* **BRIEF**
Across the listing, how many lines contain "target"? The reply is the number alone.

* **TASK INPUT**
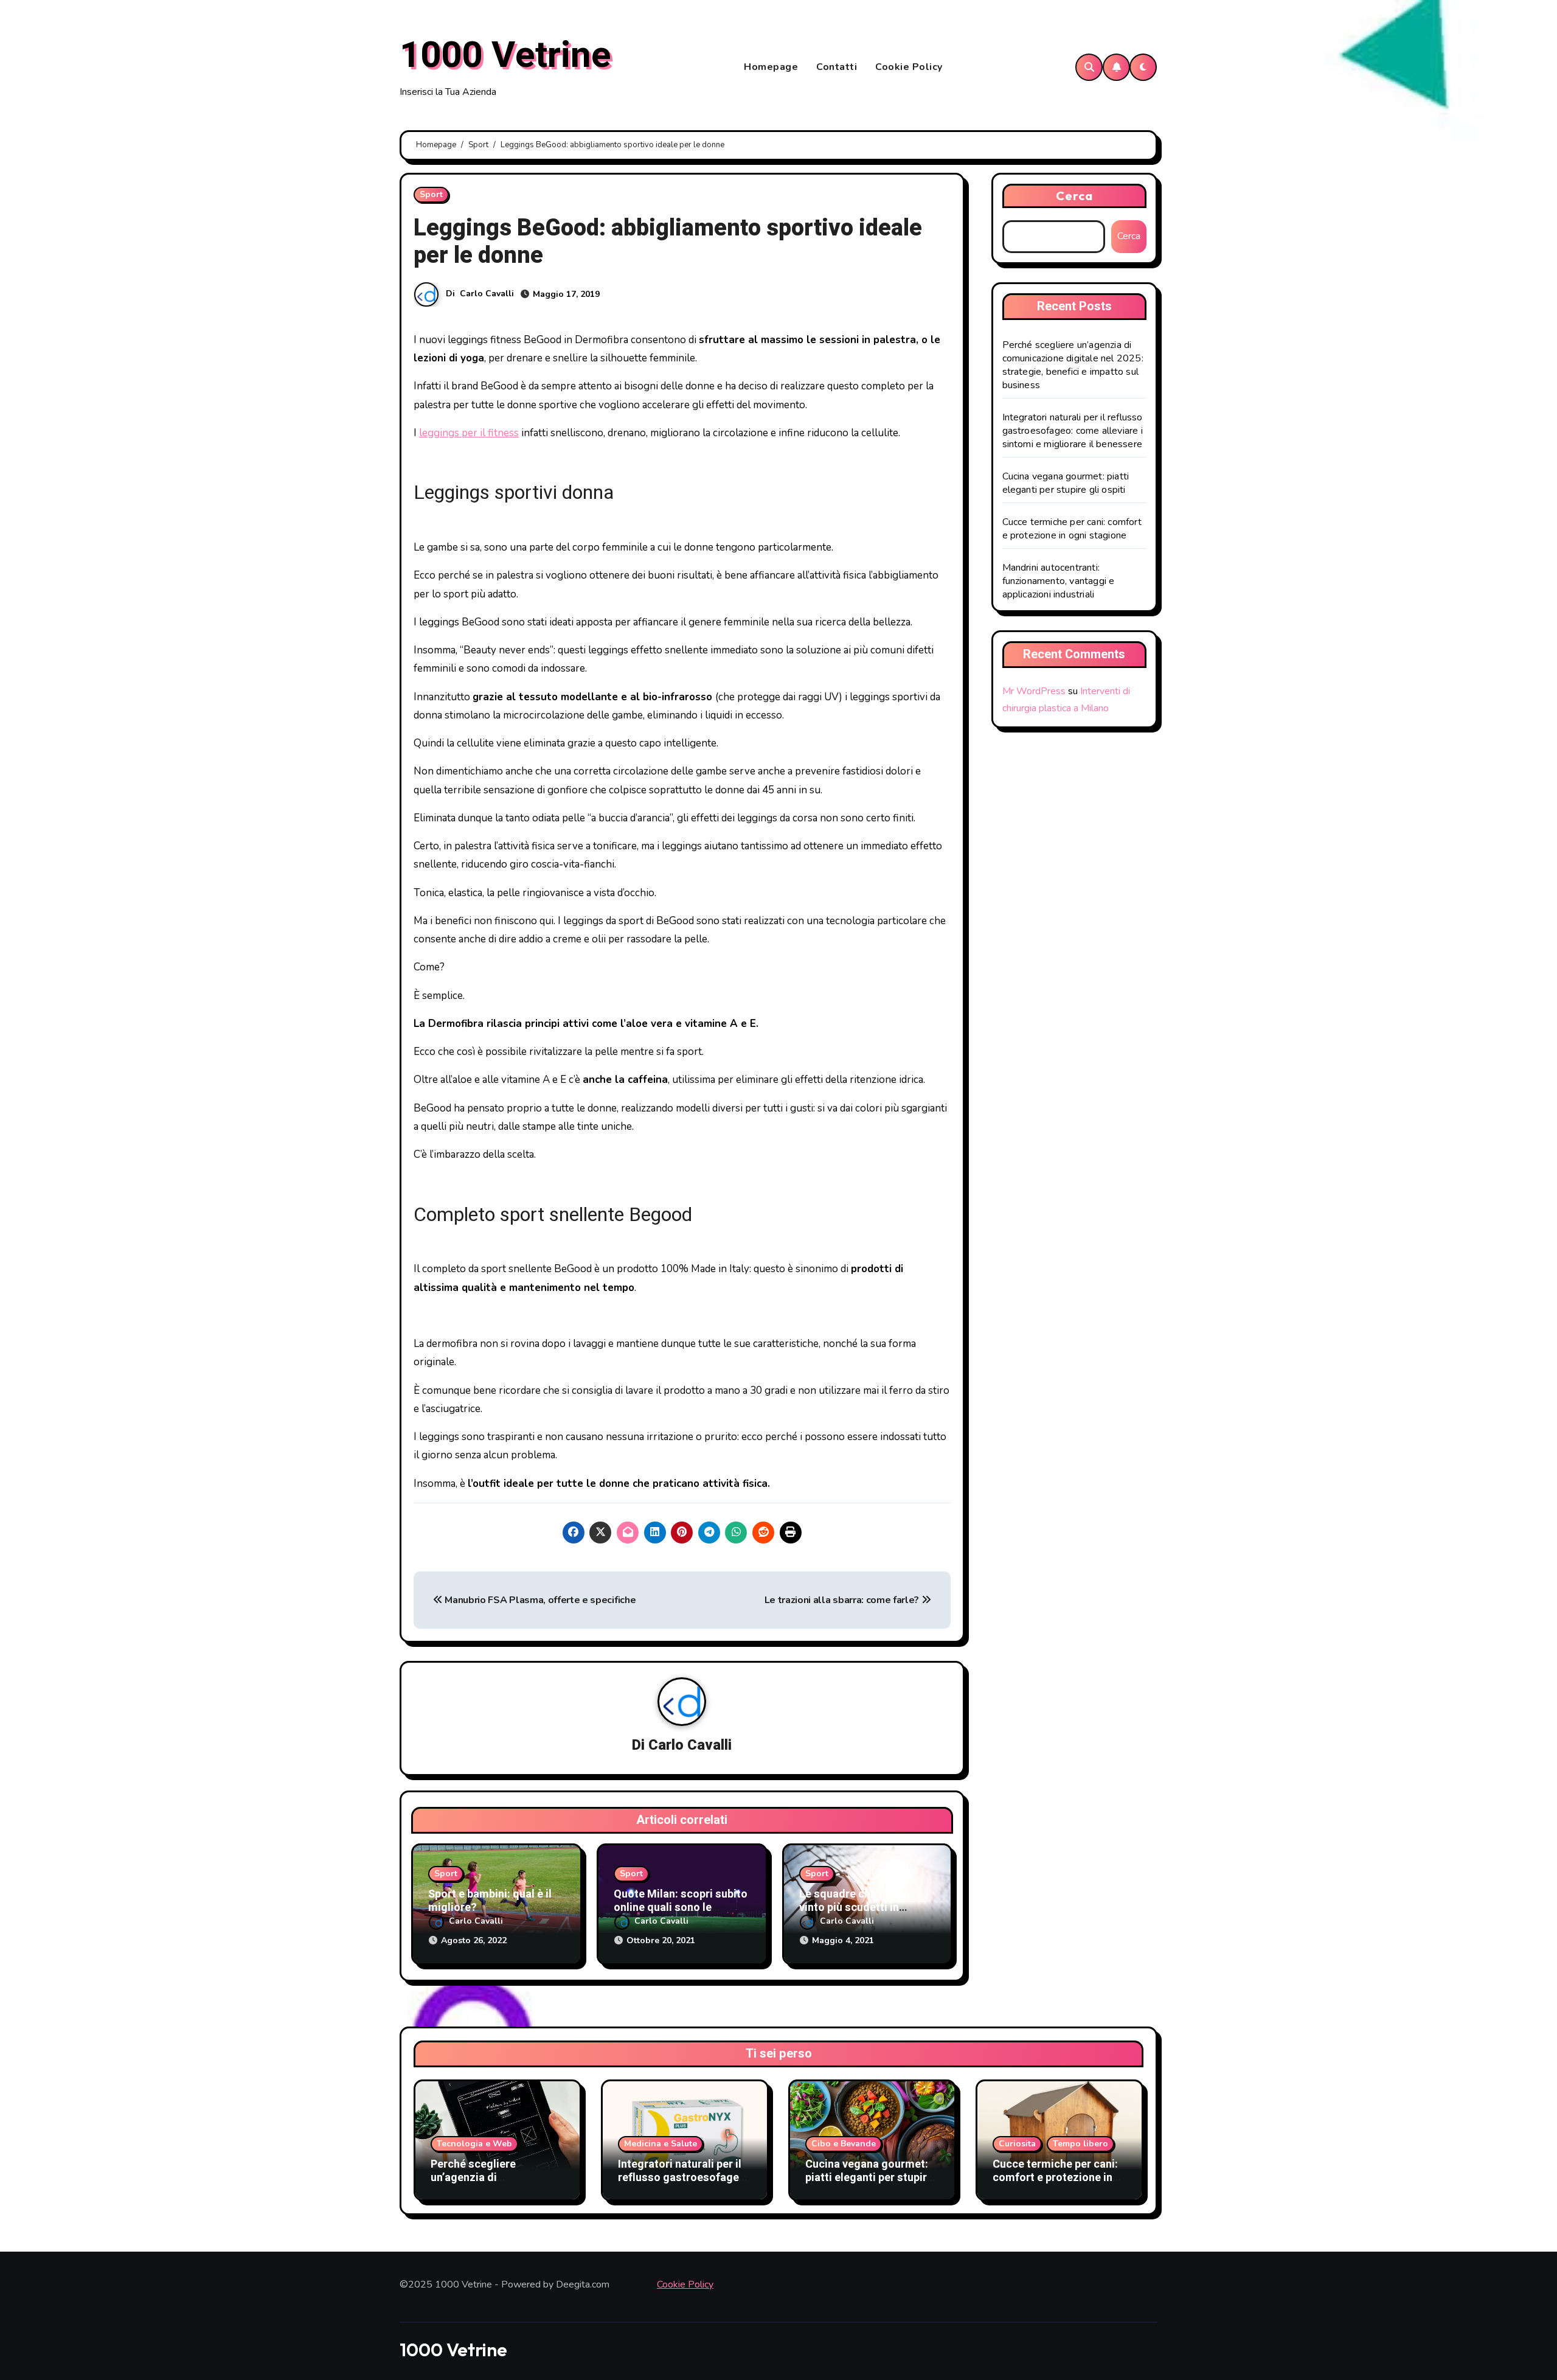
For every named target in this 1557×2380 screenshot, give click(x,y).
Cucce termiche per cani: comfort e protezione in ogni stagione (1072, 528)
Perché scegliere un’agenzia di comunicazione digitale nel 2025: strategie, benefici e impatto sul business (1072, 365)
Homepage (771, 67)
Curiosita (1017, 2143)
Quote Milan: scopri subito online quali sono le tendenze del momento (680, 1907)
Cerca (1075, 195)
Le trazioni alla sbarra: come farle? (843, 1600)
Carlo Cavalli (487, 293)
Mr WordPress (1034, 691)
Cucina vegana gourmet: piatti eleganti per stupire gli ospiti (1065, 483)
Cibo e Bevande (843, 2143)
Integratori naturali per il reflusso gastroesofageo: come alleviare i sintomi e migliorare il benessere (1072, 431)
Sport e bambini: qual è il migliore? (490, 1901)
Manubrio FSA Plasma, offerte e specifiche (539, 1600)
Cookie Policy (909, 67)
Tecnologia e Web (474, 2143)
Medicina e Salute (660, 2143)
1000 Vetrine (505, 55)
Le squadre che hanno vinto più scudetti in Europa (854, 1907)
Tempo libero (1080, 2143)
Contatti (836, 67)
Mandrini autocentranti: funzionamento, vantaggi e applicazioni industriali (1058, 581)
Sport (431, 194)
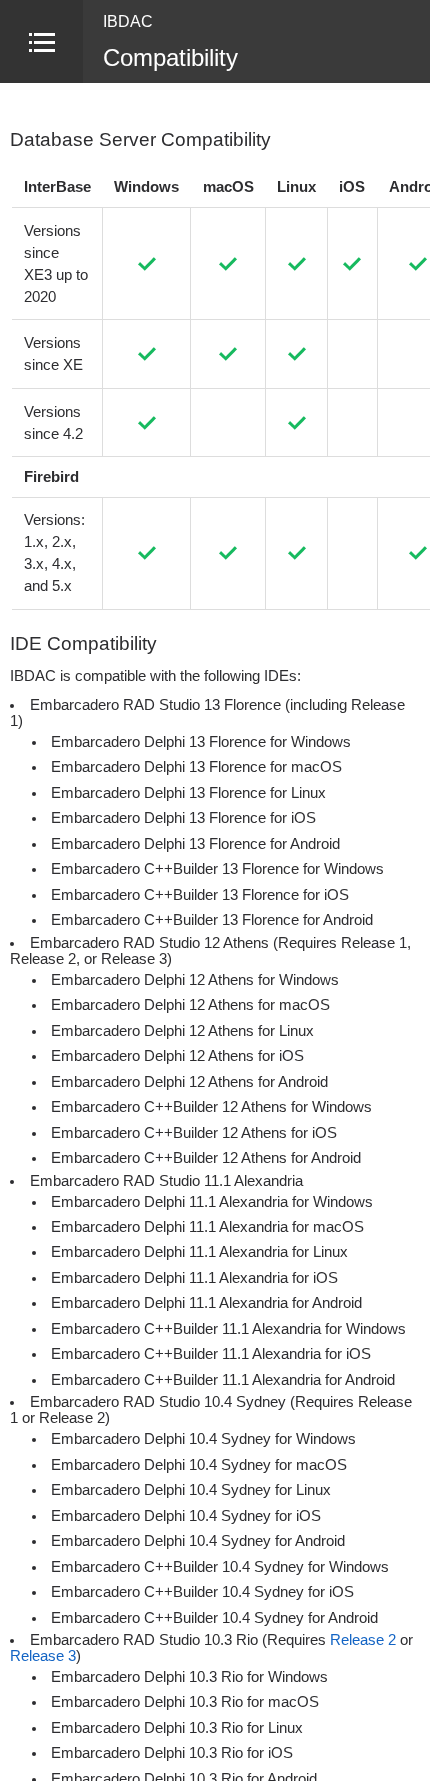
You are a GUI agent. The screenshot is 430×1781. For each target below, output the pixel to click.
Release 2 (363, 1640)
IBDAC (128, 21)
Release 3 (43, 1656)
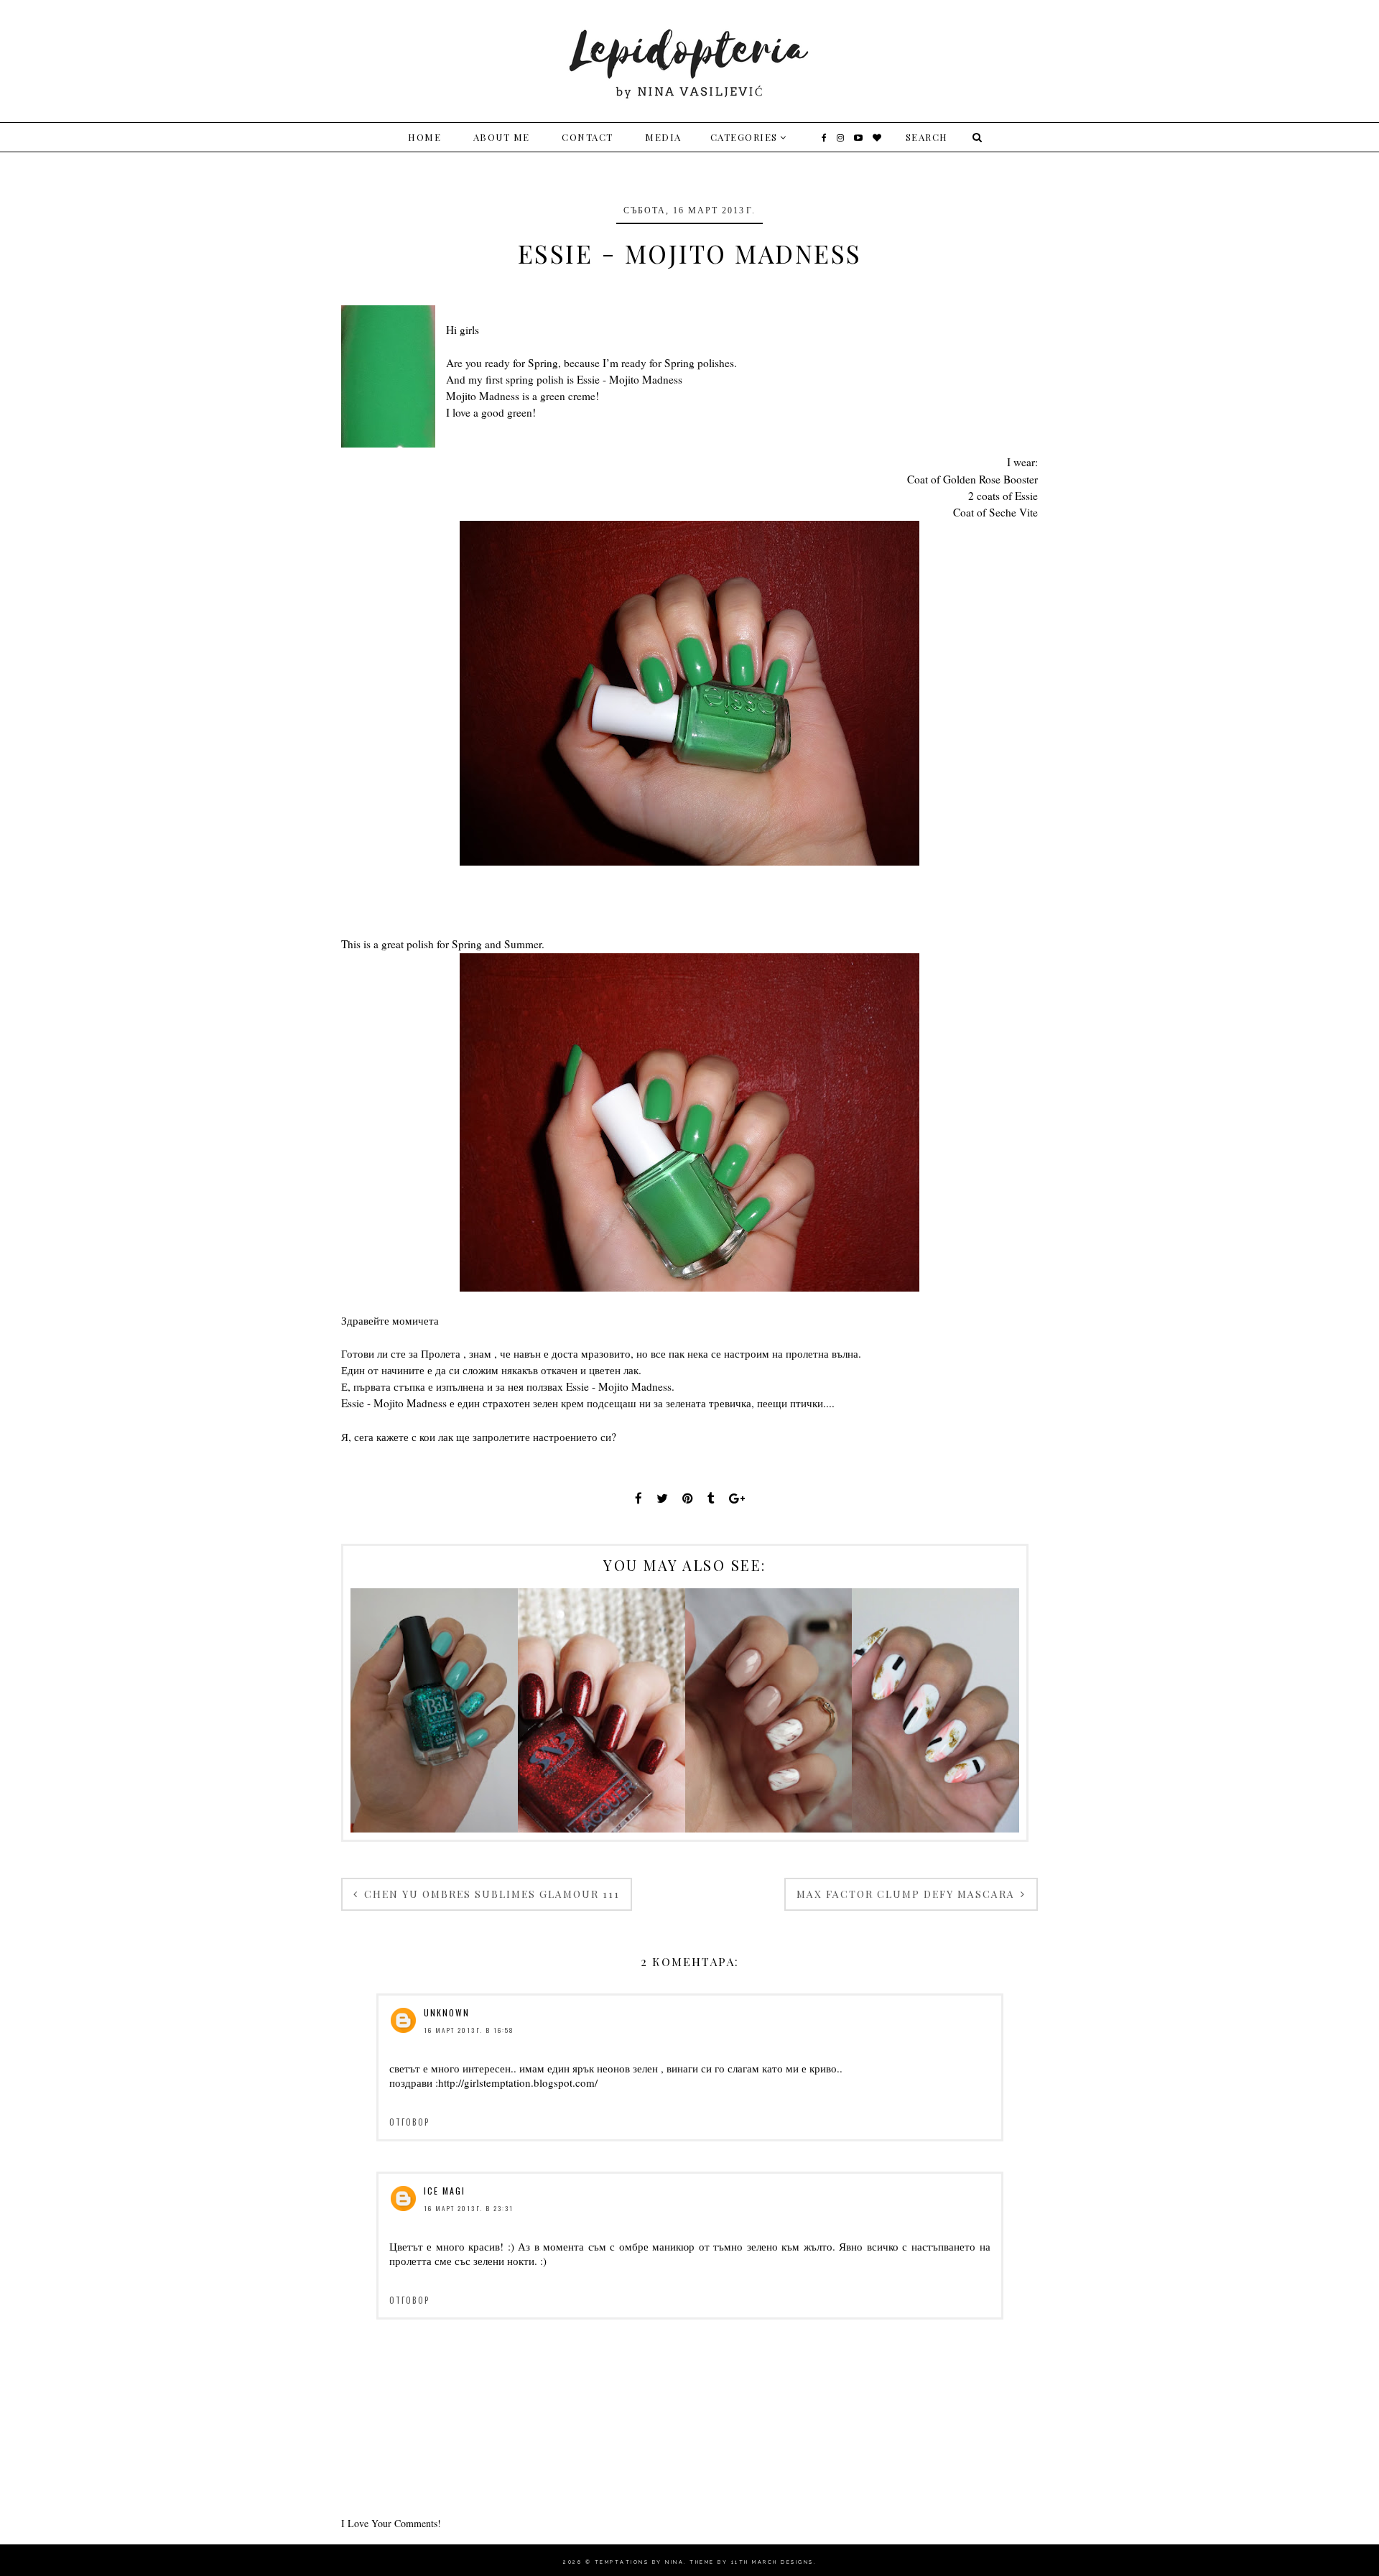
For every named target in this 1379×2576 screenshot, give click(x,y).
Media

* **RESPONSE TO THE EXERCISE**
3